(Target pointing data)
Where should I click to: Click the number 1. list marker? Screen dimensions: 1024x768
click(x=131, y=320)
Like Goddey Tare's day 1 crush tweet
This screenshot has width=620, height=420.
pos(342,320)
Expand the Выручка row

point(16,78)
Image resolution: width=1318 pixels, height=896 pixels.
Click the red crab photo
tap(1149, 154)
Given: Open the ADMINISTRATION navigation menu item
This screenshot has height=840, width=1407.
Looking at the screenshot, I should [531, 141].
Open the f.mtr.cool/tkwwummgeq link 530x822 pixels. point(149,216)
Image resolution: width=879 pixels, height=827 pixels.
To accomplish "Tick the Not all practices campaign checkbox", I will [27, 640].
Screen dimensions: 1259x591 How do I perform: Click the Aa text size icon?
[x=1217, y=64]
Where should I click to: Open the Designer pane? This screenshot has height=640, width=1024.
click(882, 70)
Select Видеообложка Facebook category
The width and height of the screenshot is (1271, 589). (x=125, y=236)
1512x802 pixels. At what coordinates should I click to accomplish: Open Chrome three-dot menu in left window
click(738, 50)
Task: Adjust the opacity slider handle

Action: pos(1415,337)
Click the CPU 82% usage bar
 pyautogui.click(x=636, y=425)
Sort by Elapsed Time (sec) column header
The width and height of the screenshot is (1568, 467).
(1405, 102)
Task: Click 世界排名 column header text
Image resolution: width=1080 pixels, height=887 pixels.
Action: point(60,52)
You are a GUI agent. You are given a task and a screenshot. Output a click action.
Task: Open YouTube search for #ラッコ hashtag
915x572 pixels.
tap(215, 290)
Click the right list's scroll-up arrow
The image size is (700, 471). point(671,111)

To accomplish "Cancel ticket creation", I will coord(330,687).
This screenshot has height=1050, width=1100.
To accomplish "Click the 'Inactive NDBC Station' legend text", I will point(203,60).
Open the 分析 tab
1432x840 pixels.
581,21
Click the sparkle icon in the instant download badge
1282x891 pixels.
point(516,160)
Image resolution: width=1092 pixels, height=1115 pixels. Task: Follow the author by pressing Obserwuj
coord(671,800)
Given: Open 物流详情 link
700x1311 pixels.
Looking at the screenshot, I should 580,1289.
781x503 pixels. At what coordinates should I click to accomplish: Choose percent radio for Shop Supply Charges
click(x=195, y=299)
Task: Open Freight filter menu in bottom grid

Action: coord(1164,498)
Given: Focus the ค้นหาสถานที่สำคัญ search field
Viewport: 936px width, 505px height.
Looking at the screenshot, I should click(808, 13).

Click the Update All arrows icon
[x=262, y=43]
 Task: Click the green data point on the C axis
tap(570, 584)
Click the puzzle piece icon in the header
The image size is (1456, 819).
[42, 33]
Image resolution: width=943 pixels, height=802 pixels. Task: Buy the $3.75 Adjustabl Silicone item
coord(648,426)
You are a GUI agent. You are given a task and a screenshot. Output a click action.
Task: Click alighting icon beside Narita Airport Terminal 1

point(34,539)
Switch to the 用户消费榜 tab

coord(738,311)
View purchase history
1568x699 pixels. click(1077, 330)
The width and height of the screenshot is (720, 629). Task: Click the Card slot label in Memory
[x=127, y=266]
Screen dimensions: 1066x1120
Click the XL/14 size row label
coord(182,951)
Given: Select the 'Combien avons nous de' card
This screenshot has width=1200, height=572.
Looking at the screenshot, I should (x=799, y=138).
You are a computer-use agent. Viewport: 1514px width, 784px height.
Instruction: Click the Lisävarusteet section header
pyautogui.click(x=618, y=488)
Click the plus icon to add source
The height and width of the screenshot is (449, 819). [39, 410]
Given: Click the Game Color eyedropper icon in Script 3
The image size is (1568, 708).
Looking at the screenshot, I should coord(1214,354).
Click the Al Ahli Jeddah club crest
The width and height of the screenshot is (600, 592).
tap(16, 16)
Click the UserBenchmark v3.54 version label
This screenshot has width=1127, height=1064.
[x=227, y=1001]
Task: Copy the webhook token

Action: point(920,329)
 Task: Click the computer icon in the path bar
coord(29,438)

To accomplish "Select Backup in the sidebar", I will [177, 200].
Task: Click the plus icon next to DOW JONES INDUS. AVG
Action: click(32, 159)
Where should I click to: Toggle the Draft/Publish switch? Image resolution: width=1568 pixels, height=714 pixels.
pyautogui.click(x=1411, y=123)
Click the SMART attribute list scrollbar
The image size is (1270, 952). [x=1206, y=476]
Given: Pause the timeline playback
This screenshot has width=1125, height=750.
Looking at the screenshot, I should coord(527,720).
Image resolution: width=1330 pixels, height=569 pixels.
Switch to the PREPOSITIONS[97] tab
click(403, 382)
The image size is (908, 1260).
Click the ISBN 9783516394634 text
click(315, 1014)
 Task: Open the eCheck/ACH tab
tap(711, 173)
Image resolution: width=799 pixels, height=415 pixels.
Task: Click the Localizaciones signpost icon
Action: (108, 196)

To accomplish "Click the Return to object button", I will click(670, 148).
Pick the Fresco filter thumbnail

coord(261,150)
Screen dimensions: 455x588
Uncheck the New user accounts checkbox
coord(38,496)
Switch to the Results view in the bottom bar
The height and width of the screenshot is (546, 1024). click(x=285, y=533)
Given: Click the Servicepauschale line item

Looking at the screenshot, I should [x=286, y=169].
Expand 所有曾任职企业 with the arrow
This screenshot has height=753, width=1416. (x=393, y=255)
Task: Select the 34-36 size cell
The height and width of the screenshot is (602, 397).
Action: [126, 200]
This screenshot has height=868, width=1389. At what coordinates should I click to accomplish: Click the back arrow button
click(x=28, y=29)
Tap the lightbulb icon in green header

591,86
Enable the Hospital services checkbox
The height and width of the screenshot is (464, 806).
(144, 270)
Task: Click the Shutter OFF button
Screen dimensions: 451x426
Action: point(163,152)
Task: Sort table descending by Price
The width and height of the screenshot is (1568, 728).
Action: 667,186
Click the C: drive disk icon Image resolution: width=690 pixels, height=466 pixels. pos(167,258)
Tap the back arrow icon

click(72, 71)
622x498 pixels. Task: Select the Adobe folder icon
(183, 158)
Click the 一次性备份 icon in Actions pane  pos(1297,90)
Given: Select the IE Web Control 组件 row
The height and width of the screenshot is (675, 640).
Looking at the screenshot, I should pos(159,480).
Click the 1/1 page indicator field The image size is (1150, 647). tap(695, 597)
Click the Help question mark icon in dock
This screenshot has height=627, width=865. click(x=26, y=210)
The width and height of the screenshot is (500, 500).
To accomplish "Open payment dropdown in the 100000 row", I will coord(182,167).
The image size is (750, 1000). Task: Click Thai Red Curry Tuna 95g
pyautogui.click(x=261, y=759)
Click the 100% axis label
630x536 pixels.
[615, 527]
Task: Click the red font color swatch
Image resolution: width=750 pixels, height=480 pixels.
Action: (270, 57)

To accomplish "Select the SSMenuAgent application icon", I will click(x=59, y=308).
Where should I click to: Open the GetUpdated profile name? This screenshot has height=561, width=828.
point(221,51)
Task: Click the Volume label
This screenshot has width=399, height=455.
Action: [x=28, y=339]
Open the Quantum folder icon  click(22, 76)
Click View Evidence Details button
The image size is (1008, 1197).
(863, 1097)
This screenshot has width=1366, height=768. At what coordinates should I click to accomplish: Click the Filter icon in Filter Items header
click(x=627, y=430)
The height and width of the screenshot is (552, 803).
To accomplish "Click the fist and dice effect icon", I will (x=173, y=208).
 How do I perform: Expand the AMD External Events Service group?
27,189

_TASK DESCRIPTION_
Quote the lines from the line with "Given: Pause the timeline playback" up to and including the line with "click(403, 382)".

_EXERCISE RESPONSE_
Given: Pause the timeline playback
This screenshot has width=1125, height=750.
Looking at the screenshot, I should coord(527,720).
Image resolution: width=1330 pixels, height=569 pixels.
Switch to the PREPOSITIONS[97] tab
click(403, 382)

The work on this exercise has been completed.